Oil prices had remained essentially flat over the past week as traders anticipated a potential nuclear deal with Iran that could see the country bring millions of gallons of oil to market. But with tensions soaring along the Russian-Ukrainian border, oil markets opened in the evening, trading more than a dollar a barrel higher. In a sign of market volatility, prices fell later Sunday night and were down about 50 cents a barrel.
President Biden and other senior US officials have said Russian President Vladimir V. Putin has already moved to invade Ukraine despite the threat of crippling sanctions. Any invasion would most likely halt Russian natural gas and oil shipments to parts of Europe, and then be followed by a decline in Russian energy purchases by the West. Nevertheless, negotiations continued on several fronts.
The United States and many other industrialized nations will most likely release millions of barrels of oil from their strategic reserves as soon as a major invasion occurs. There is also talk in Washington of suspending federal gasoline taxes. Such measures could help to limit prices at the pump, at least for a short period.
The national average price for a gallon of gasoline rose nearly 4 cents over the past week to $3.53, about 90 cents higher than a year ago. Gasoline prices at the pump generally follow global oil price trends of a week or two.
Despite the growing likelihood of conflict, the US benchmark oil price fell nearly 2% last week, while the global benchmark price rose by less than a dollar a barrel. Both benchmarks remain above $90 a barrel, the highest level since 2014.
With prices fluctuating late on Sunday as traders watched developments closely, U.S. oil benchmark West Texas Intermediate was around $92 a barrel, while global Brent benchmark was around $94 a barrel.
The United States is not a big importer of Russian oil, but Russia supplies about one in every 10 barrels the world economy consumes as the third-largest producer after the United States and Saudi Arabia. Russian oil exports are mainly destined for Europe and Asia, and global markets remain tight as production has not kept up with the economic rebound from the Covid-19 pandemic.

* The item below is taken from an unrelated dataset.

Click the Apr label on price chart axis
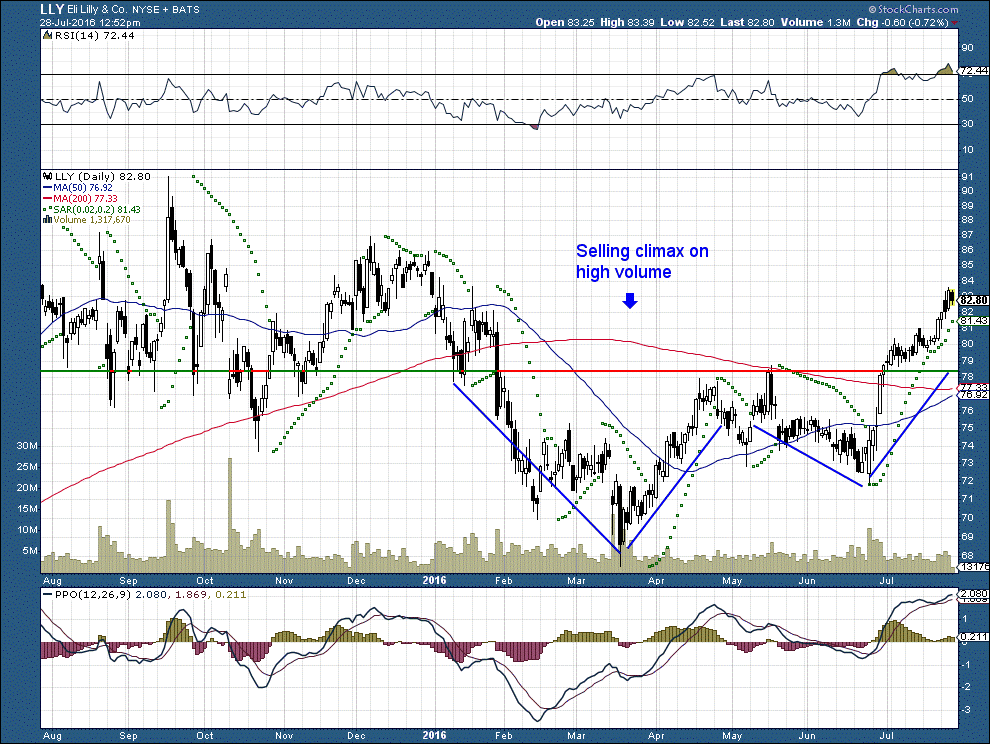990x744 pixels. (656, 580)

US oil production has gradually increased in recent months, and Saudi Arabia and the United Arab Emirates are said to have spare production capacity. But it would take a nuclear deal with Iran to quickly send new barrels to world markets. Iran has up to 80 million barrels in storage that it could sell relatively quickly and it could increase production to 1.2 million barrels a day in eight months. But in a market of 100 million barrels a day, that wouldn’t solve shortages in the event of a protracted war in Eastern Europe.